Sonnhofen gleich aus

Im zweiten Durchgang ein ähliches Bild, wobei jetzt die Sonnhofener das bessere Team sind und auch Chancen vorfinden. Fehring spielt jetzt auf Konter und hätte nur den einen oder anderen konsequenter abschließen müssen. Dann wäre die drei Punkte schon in der Tasche gewesen. Stattdessen kassiert man in der 71. Minute das 1.1. Das Leder geht zuerst an die Querlatte, von dort kommt der Ball genau zu Benjamin Schweighofer, der das Leder wiederum über die Linie drückt. Wieder einmal scheint es, als würden die Fehringer also an der eigenen Chancenauswertung scheitern. Und tatsächlich, in der Schlussphase haben die Gäste dann sogar noch Glück, dass es nicht 1:2 steht. Nach 90 Minuten pfeift Schiedsrichter Sylvia Dierks dann ab. 

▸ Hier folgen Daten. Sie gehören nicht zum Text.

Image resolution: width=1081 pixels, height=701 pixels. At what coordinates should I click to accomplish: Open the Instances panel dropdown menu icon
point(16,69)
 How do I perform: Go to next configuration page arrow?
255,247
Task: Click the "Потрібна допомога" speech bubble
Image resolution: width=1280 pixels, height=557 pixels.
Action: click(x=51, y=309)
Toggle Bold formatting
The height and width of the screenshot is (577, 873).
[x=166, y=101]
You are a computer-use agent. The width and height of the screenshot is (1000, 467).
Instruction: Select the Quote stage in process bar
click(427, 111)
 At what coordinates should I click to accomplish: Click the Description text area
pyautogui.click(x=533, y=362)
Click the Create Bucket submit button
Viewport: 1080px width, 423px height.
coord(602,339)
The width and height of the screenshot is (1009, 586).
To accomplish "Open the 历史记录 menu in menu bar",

Rudolf Pfister (Sektionsleiter Fehring): "Heute wären auf jeden Fall drei Punkte drin gewesen, aber wenn du die Chancen nicht nutzt, kassierst du irgendwann ein dummes Tor und genau das ist passiert. Es läuft einfach nicht bei uns. Wir brauchen viel zu viele Chancen."